==== ARTICLE ====

The types of ambiguity constitute the design of the semantic module:
input text -> M1,...,Mn – morphological variants
each Mi -> L1,...,Ln – lexical
variants
each Li -> S1,...,Sn – structural
variants
Building Semantic Nodes |
^ |
On the first level the procedure works with one morphological
variant. In short this level is aimed to build semantic nodes and to assign
them dictionary interpretations. The
most interesting parts of the level are as follows:
-
Finding time groups;
-
Finding fixed collocations;
-
Getting all semantic interpretations
for each semantic node.
The procedures 1) and 2) deal with collocations, and it is time to have a look at collocations in Dialing Project. Algorithmically, there are two
distributions: conditional/unconditional collocations and closed/open
collocations. Conditional collocations
differ from unconditional ones in the method of finding. To find an
unconditional collocation in a text one should only know its syntax and
morphological properties. On the contrary, there must be strong semantic
evidence for conditional collocations, that"s why we have to find conditional collocations only on the semantic
stage. Here are examples:
Unconditional:
-
to be chip off the old block
Yes, Tom is just a chip off the old block.

==== DATA SECTION ====

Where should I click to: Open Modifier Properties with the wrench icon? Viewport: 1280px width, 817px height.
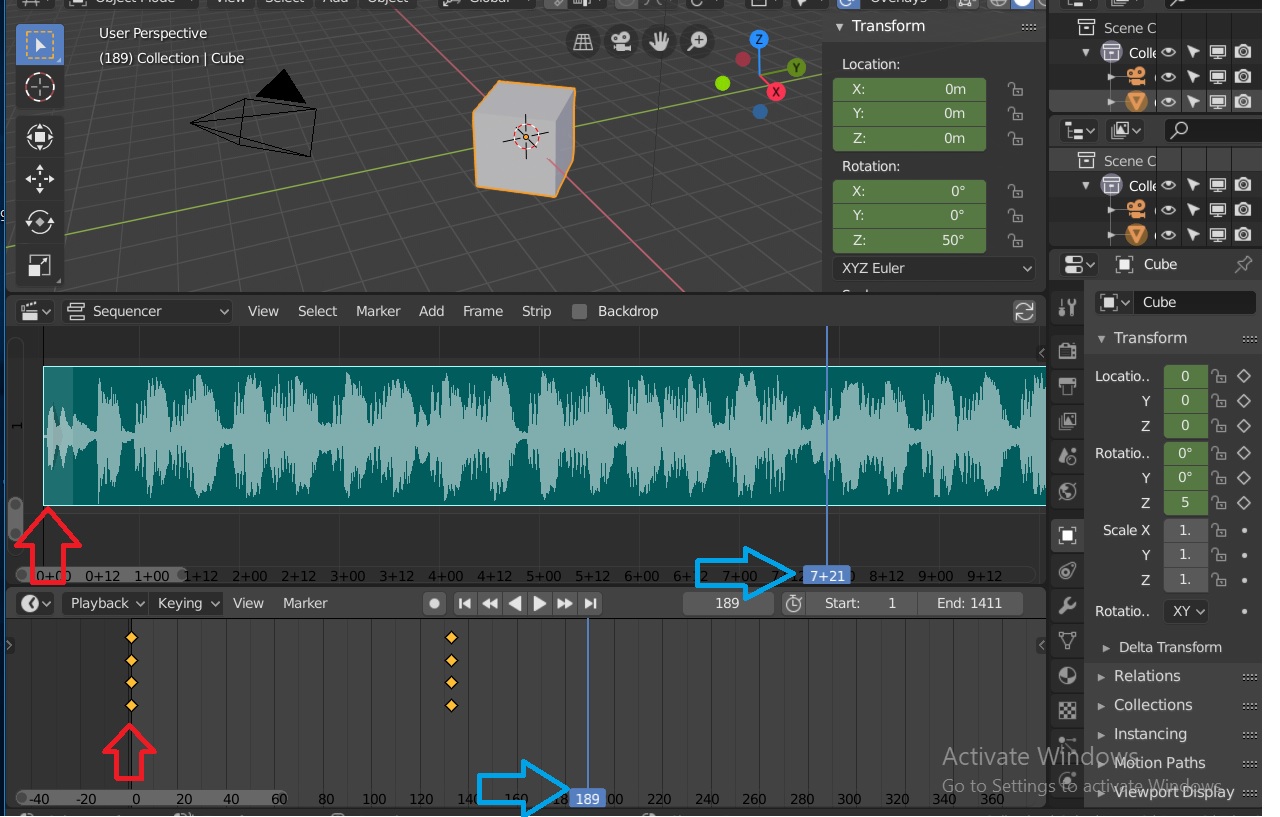point(1066,603)
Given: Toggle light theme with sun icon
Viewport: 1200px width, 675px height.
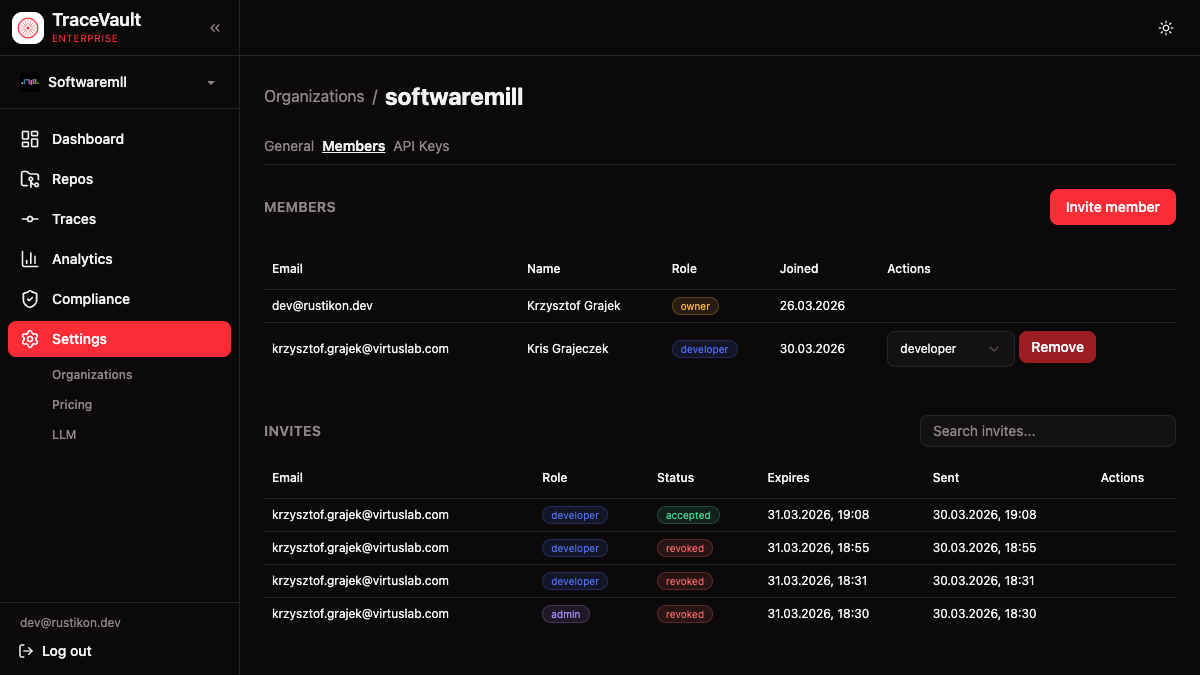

====

● **EXERCISES TO COMPLETE**:
a) What parts of the first level does the semantic module text single out as the most interesting? List all of them.
b) Do these statements agree with the semantic module text? Answer yes or no for each, and quote the deciding words.
(i) Finding an unconditional collocation requires knowing only its syntax and morphological properties.
(ii) On the first level, the procedure works with several morphological variants at once.
(iii) Conditional collocations are found at the syntactic stage.

● **THE RESPONSES**:
a)
- Finding time groups
- Finding fixed collocations
- Getting all semantic interpretations for each semantic node

b)
(i) Yes: "To find an unconditional collocation in a text one should only know its syntax and morphological properties."
(ii) No: "On the first level the procedure works with one morphological variant."
(iii) No: "we have to find conditional collocations only on the semantic stage."